Mam osobiście 10-letniego mlekopija :wink:

Re: Kotka urodziła co mam robić ???!!

PostNapisane: Sob sie 24, 2013 18:19
przez czarnykapturek
felin pisze:
MaybeXX pisze:
chwilamoment pisze:jest dobrze kotka nagle podeszła do kociąt i zaczęła je myć przed chwilą "znikły" te jak mówisz (felin) pępowiny. Wszystkie śpią od czasu do czasu jakiś pomiałknie ale co ja mam robić dalej / kotka ma przy sobie wodę karmę i suchą i "felixy" (takie żarło dla kota:) i mleko. Koty raczej z tego co widziałem nie podjęły się nawet szukania sutków. i jeszcze raz co potem ??

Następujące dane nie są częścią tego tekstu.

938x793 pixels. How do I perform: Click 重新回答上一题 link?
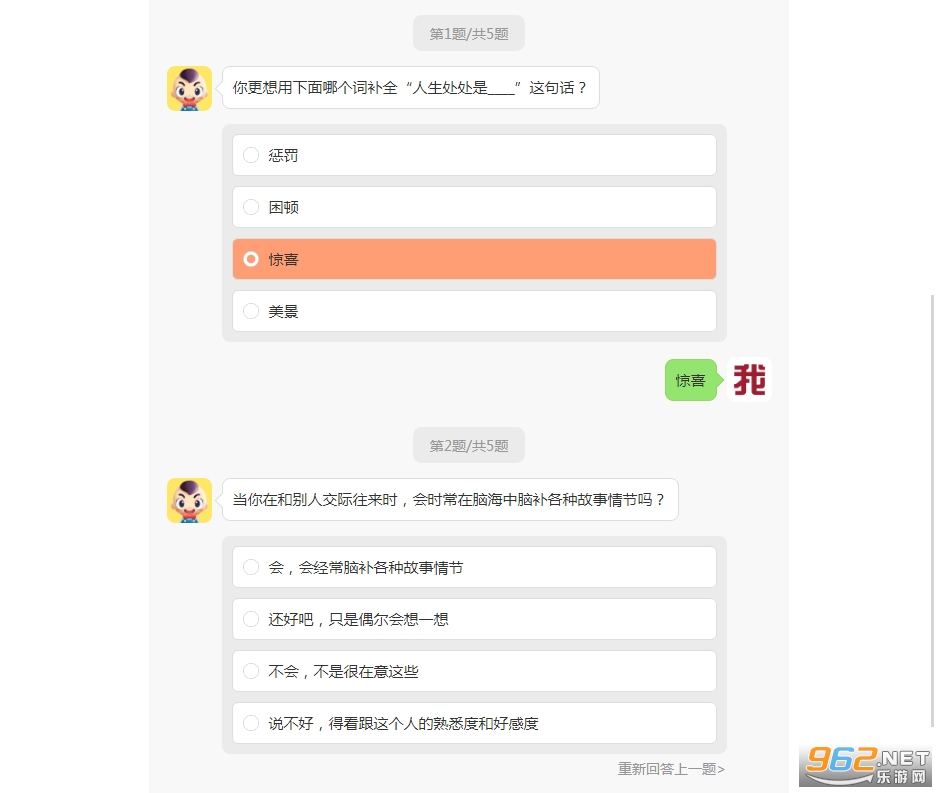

Może ktoś doświadczony wypowiedzieć się w temacie mleka?
Mleko często wywołuje u kotów biegunkę!
Bo koty nie wytwarzają enzymu pozwalającego trawić krowie mleko.

Może, ale nie musi.
Jeśli kotka jest przyzwyczajona, to zapewne nic jej nie będzie.
Mam osobiście 10-letniego mlekopija :wink:

Moje tez nie maja sensacji po mleku, aczkolwiek pija bardzo, bardzo rzadko.
Jak sie miewa kocia mama?

Re: Kotka urodziła co mam robić ???!!

PostNapisane: Sob sie 24, 2013 20:28
przez Miuti
Kotkę karmiącą najlepiej żywić karmą dla kociąt, taką lepszą - polecałabym Royala. Bo - witaminy, wapń i kalorie.
Do picia podałabym convalescenca. Mleka krowiego raczej nie. Moje koty - poza jednym - mają po nim sensacje żołądkowe.